暗号資産とは?金融庁が「仮想通貨」の呼び名を「暗号資産」に変更することを検討中!

金融庁は、現在、一般的に広く使われている「仮想通貨」の呼び方を、「暗号資産」に変更する検討を始めました。

「仮想通貨」は、相次いだ不正流出事件や、相場の乱高下を受けて、円やドルなどの「法定通貨」とは異なり、投機的に扱われる資産として規制する対象として位置づけられそうです。
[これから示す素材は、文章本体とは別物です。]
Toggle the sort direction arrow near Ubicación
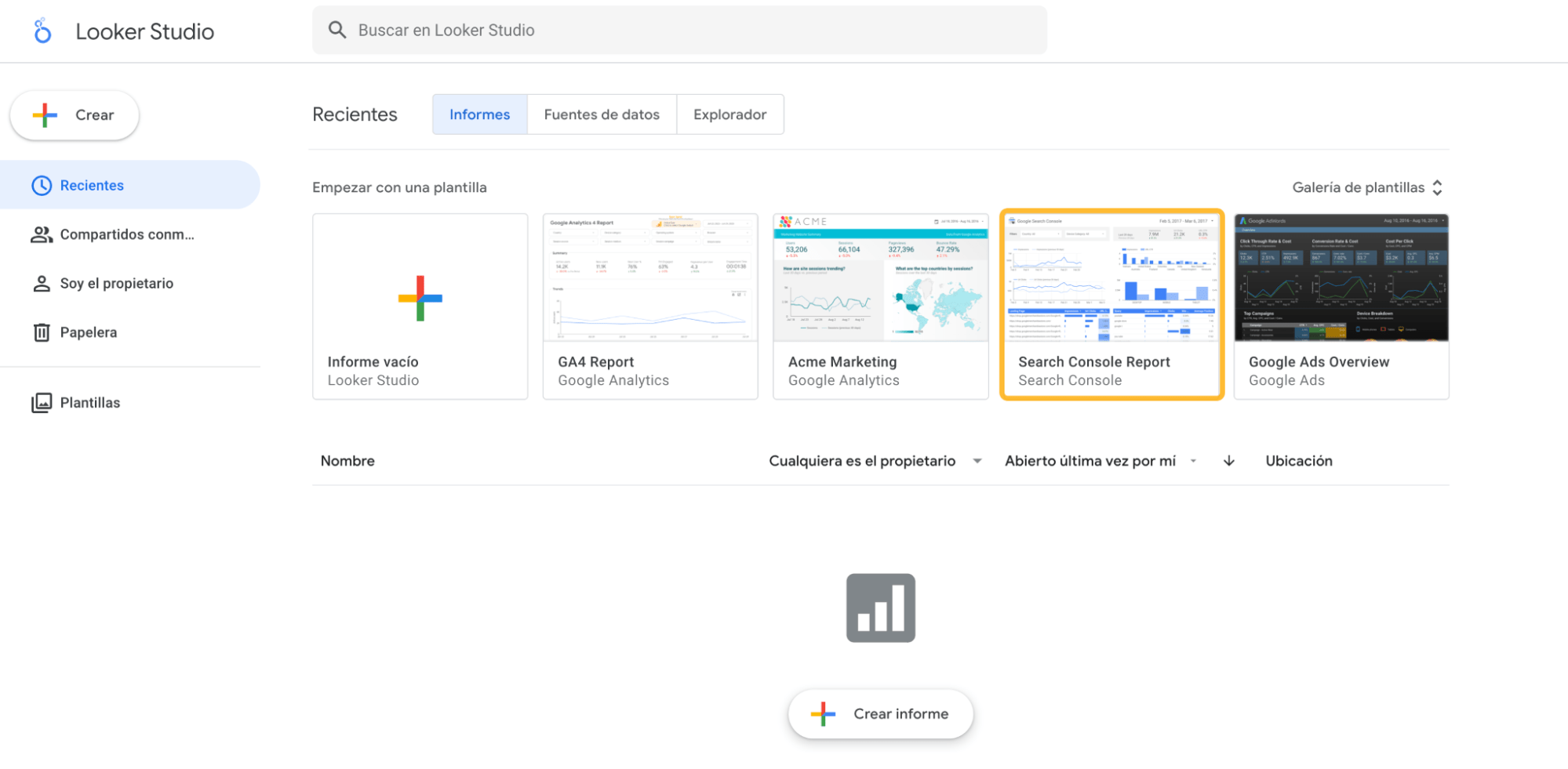1568x769 pixels. (1228, 460)
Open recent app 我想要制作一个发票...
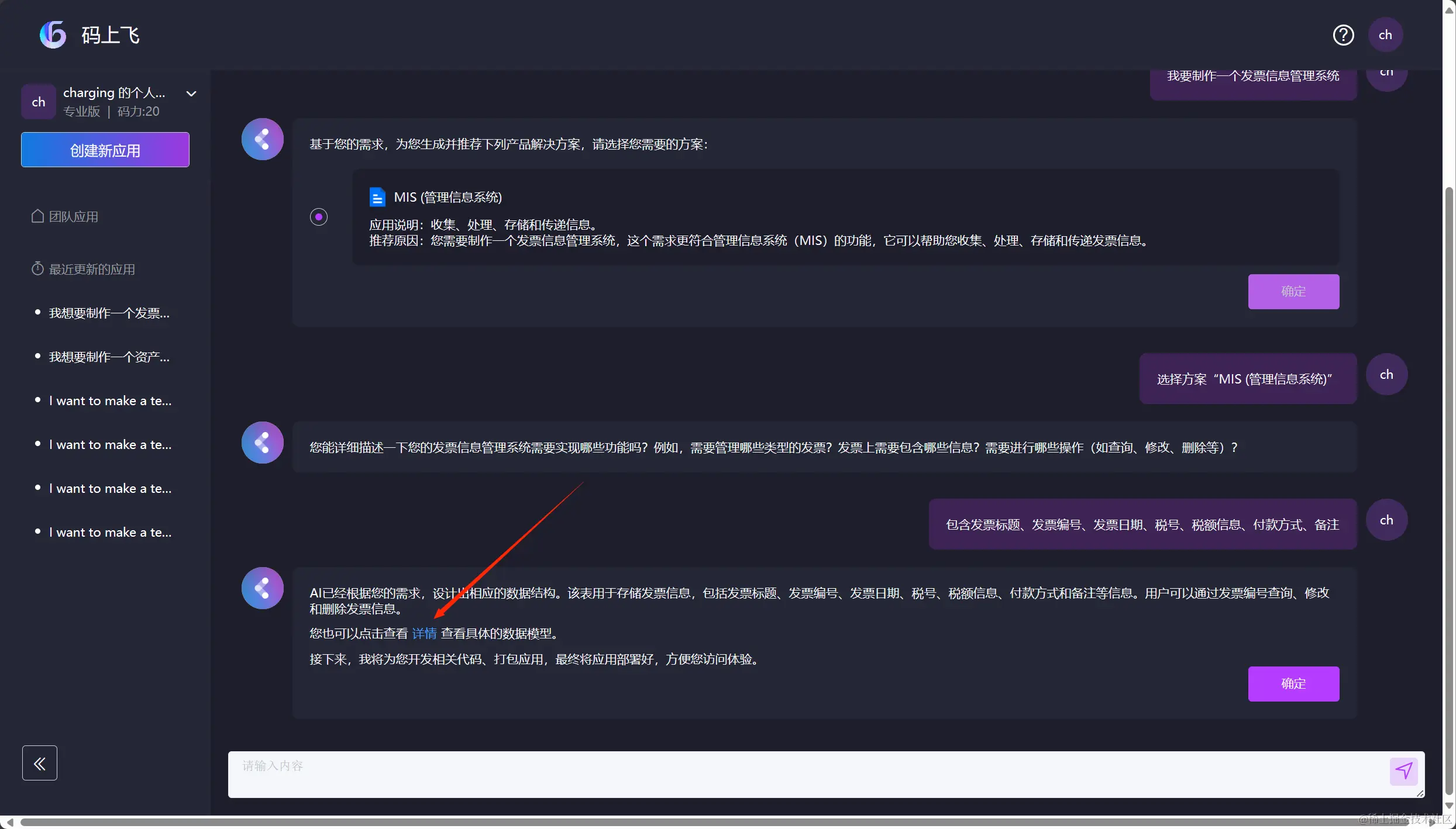 pyautogui.click(x=109, y=313)
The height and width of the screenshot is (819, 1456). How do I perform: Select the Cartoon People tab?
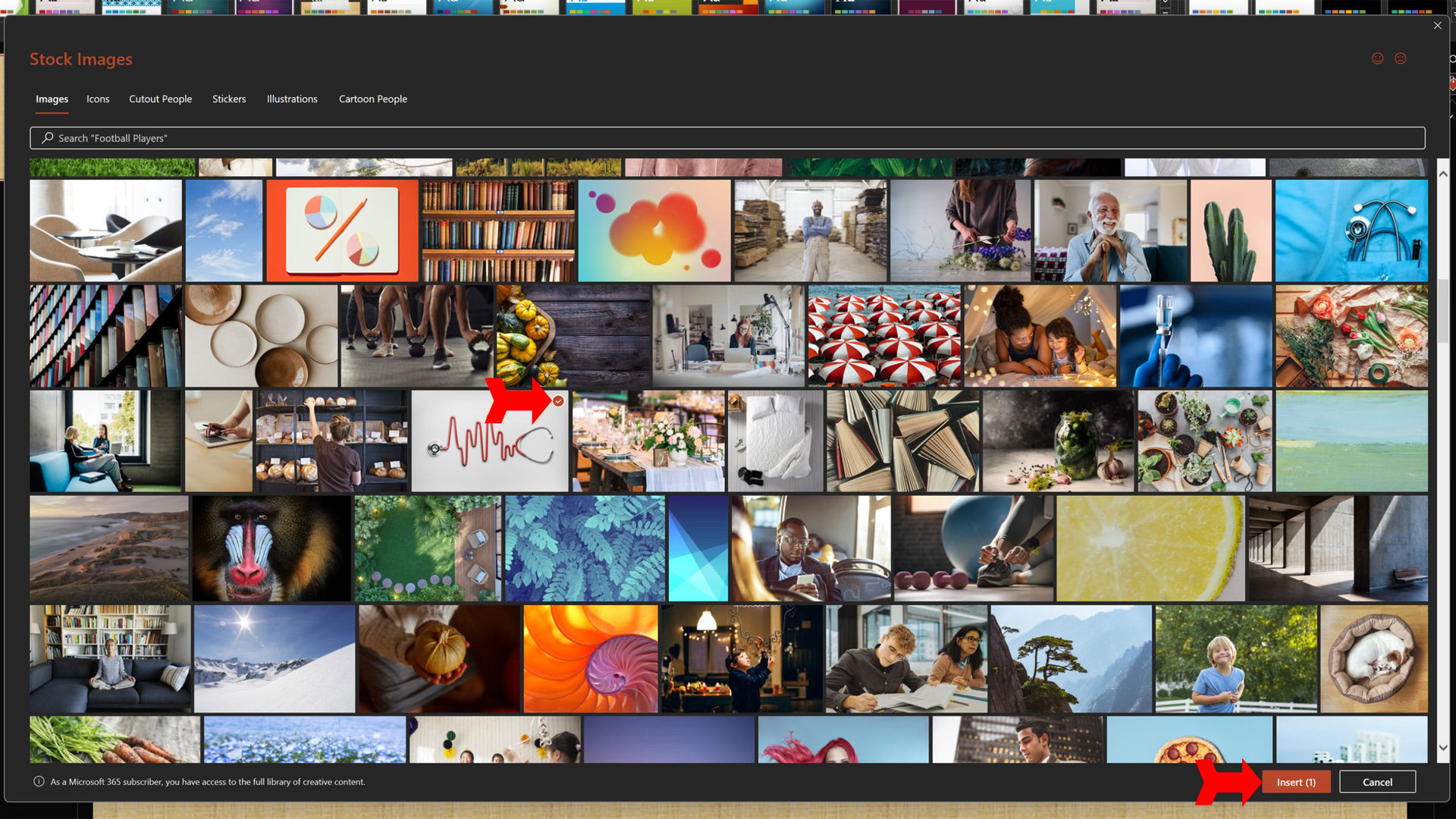(x=372, y=99)
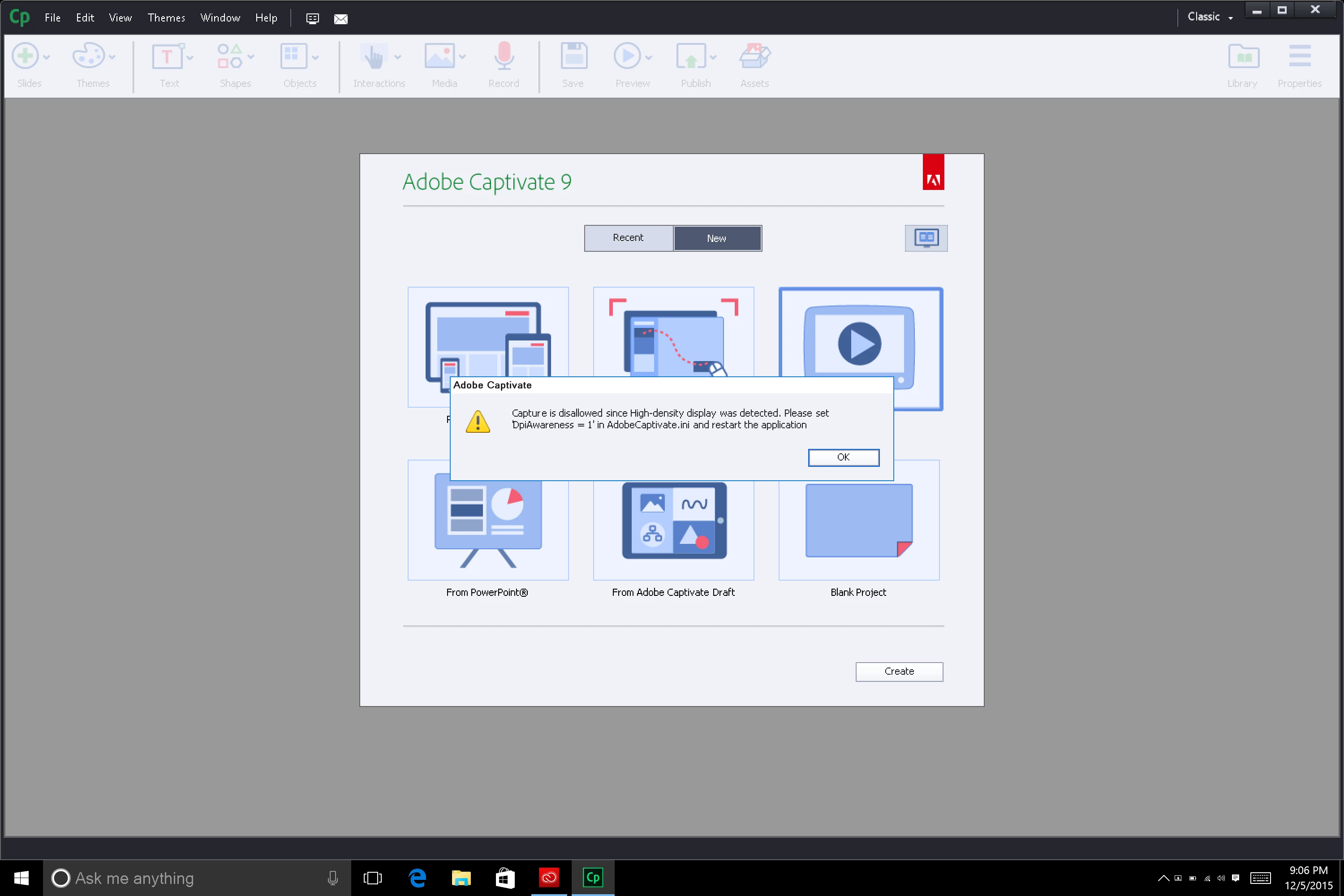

金融庁の有識者会議「仮想通貨交換業等に関する研究会」に提出された資料よると、

国際的な動向を踏まえれば、法令上の呼称を「暗号資産」に変更する

ということが、検討項目に追加されました。

 

検討項目

金融庁の有識者会議「仮想通貨交換業等に関する研究会」に提出された資料よると、

・仮想通貨交換業者に、不適切な広告や勧誘を禁止すること
・リスクの高い仮想通貨の取引を禁じること
・法令上の呼称を「暗号資産」に変更すること

などが、検討項目に挙げられています。

金融庁は、「資金決済法」や「金融商品取引法」を改正して、仮想通貨への規制を強化する方針です。

そして、これに合わせて、呼び方を変えることを検討しています。

仮想通貨の呼び名

仮想通貨は、海外では「crypto currency(クリプト・カレンシー)」という呼び方が一般的です。

この「crypto currency(クリプト・カレンシー)」を日本語に翻訳すると、「暗号通貨」となります。

しかし、日本では、マスコミが最初に付けた「仮想通貨」という呼び方が、すっかり定着してしまっています。

金融庁が、ネット上で扱われる仮想通貨が、金融とITを組み合わせた「フィンテック」での、技術革新につながるとみて、2017年施行の「資金決済法」で、決済手段として位置づけました。

そして、法令上も「仮想通貨」の呼び名を使ってきました。

おわりに

残念ながら、仮想通貨交換業者「コインチェック」で、約580億円分の不正流出事件などが起きて、交換業者による、ずさんな経営実態などが相次いで明らかになりました。

それを受けて、金融庁は「仮想通貨」業界の育成のために、厳格な監督にかじを切りました。

国際的にも、「仮想通貨」が、犯罪組織の「マネーロンダリング(資金洗浄)」などに使われる懸念が高まっており、G20(主要20カ国の国や地域)では、すでに国際的な規制強化で合意しています。

 

日本では、「仮想通貨」という呼び名に、すっかり良くないイメージがついてしまいました。

ひと度、ついてしまったイメージは、潜在的な部分も大きいので、なかなか払拭することは難しいと思います。

暗号資産(crypto asset)」という、新たな呼び名は、悪くないと思います。

最近では、「仮想通貨は終わった」という意見を、見聞きすることも多くありますが、ブロックチェーン技術を利用した「フィンテック」での、技術革新は、これから本格的に始まろうとしています。

イメージの悪い「仮想通貨」は、いちど終わったことにして、新たに「暗号資産(crypto asset)」として再出発させるというのも、この際、有効な手段と言えるのではないかと、個人的には思っています。


今回も、ご覧いただき、ありがとうございました。